> _Exercise input_
*** Begin section ***

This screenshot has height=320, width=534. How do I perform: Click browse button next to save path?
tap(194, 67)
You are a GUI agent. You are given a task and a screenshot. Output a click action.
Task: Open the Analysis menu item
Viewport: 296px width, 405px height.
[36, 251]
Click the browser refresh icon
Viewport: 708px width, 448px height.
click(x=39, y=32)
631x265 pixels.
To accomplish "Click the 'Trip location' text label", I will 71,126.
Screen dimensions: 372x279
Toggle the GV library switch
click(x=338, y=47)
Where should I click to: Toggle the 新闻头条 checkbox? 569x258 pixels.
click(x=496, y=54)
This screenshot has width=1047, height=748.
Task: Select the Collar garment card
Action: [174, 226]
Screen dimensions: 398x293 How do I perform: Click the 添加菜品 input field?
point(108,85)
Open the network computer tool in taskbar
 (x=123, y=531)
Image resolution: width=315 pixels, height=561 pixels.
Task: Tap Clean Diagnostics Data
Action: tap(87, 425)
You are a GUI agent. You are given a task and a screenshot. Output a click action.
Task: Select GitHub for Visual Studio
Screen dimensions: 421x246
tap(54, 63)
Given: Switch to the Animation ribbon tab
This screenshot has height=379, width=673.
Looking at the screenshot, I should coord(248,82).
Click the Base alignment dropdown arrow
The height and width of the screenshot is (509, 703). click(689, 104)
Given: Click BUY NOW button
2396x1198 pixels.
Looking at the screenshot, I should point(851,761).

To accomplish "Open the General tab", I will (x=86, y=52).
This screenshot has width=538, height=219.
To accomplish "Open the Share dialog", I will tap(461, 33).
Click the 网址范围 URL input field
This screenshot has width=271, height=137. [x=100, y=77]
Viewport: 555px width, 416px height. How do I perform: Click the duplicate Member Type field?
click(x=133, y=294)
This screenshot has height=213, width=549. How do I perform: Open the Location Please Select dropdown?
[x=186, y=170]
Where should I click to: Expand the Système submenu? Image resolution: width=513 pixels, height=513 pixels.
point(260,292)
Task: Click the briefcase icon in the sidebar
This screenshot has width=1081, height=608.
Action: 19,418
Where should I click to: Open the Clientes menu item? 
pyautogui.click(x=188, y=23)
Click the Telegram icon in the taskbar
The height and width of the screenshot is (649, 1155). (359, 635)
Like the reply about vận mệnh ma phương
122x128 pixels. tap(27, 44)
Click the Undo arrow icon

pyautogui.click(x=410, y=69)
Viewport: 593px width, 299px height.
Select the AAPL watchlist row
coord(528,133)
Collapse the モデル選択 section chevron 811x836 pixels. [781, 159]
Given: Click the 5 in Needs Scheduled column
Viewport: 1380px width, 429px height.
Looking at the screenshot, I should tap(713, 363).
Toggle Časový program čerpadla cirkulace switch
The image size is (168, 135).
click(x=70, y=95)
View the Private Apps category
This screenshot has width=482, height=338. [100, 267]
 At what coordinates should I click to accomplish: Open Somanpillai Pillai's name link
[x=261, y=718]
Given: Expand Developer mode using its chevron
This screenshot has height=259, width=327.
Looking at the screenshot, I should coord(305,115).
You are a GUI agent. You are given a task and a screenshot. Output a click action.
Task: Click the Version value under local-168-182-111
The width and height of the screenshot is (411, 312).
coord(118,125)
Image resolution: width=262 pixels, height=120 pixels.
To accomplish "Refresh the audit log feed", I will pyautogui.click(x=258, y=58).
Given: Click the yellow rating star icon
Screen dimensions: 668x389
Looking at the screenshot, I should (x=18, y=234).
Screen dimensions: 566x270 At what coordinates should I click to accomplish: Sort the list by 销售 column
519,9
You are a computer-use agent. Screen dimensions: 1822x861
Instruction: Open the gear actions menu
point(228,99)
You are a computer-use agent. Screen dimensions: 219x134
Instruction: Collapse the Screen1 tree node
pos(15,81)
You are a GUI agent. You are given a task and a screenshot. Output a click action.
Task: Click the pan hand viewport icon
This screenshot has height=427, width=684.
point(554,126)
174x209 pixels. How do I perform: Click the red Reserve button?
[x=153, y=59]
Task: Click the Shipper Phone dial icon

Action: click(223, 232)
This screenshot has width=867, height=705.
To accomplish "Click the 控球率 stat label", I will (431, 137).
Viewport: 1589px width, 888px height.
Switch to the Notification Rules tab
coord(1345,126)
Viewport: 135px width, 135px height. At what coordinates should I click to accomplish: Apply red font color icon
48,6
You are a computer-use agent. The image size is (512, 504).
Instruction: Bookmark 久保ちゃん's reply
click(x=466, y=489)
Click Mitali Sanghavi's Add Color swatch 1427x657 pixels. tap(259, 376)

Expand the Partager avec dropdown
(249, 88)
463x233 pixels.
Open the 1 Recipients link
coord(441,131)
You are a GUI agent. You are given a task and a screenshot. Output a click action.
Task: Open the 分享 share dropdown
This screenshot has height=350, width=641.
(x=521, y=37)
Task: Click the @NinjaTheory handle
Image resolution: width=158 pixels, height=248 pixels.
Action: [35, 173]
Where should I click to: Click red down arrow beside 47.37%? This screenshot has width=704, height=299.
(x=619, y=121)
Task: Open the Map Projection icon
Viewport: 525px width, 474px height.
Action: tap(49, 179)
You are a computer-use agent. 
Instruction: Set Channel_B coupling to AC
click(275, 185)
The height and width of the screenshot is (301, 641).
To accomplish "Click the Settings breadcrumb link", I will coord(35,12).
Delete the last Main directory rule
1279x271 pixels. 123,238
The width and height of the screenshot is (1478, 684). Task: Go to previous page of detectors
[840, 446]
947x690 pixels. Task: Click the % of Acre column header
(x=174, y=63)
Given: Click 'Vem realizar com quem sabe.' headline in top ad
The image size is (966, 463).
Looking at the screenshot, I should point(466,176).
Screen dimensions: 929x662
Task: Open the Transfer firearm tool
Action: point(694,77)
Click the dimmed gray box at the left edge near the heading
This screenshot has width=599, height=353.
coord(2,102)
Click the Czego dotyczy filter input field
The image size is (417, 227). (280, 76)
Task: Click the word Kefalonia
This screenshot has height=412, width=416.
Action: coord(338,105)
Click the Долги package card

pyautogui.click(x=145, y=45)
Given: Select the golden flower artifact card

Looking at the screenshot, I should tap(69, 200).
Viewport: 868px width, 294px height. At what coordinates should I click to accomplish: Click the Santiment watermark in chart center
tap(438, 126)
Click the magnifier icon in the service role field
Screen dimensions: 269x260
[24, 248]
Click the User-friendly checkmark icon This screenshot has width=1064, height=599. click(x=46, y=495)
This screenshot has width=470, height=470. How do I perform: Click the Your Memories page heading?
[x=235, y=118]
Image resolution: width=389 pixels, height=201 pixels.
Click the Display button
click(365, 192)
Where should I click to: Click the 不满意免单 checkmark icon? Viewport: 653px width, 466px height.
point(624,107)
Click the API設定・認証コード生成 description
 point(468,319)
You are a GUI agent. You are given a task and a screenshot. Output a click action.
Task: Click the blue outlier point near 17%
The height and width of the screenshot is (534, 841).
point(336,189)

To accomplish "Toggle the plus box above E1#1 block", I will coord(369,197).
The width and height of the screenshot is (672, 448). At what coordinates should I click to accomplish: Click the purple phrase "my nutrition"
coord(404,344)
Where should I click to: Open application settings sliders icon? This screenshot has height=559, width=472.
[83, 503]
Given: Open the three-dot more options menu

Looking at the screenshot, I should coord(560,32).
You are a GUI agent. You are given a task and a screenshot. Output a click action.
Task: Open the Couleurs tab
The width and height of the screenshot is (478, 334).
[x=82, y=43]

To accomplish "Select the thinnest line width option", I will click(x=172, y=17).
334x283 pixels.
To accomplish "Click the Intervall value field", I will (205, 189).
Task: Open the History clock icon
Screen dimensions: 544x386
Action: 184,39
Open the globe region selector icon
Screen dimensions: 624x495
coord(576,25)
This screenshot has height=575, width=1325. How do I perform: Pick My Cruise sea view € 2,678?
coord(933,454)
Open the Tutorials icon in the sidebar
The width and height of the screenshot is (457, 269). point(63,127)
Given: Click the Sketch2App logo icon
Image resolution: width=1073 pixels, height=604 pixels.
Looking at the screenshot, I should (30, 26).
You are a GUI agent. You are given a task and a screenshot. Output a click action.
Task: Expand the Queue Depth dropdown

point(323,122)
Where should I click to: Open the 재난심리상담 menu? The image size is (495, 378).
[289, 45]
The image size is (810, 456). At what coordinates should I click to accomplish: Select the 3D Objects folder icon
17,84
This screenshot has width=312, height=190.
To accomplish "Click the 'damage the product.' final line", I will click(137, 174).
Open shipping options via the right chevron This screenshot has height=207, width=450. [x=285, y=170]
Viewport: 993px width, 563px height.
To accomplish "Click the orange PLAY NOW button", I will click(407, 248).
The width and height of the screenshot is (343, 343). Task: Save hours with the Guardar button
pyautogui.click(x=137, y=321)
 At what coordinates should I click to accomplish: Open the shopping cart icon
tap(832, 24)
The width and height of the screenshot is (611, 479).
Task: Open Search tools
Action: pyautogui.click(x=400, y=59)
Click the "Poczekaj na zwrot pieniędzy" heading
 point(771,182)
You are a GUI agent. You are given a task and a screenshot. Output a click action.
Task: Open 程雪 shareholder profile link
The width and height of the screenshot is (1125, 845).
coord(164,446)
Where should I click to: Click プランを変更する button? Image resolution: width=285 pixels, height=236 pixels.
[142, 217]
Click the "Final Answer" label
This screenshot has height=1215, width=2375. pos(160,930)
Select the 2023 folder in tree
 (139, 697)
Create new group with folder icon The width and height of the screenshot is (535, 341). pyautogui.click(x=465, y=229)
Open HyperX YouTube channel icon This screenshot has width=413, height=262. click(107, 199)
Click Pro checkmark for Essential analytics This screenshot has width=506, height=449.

*** End section ***

> _What to work on_
Please copy out each line in the entries that mentions the string "near".

> _Answer to this exercise_
Click the dimmed gray box at the left edge near the heading
Task: Click the blue outlier point near 17%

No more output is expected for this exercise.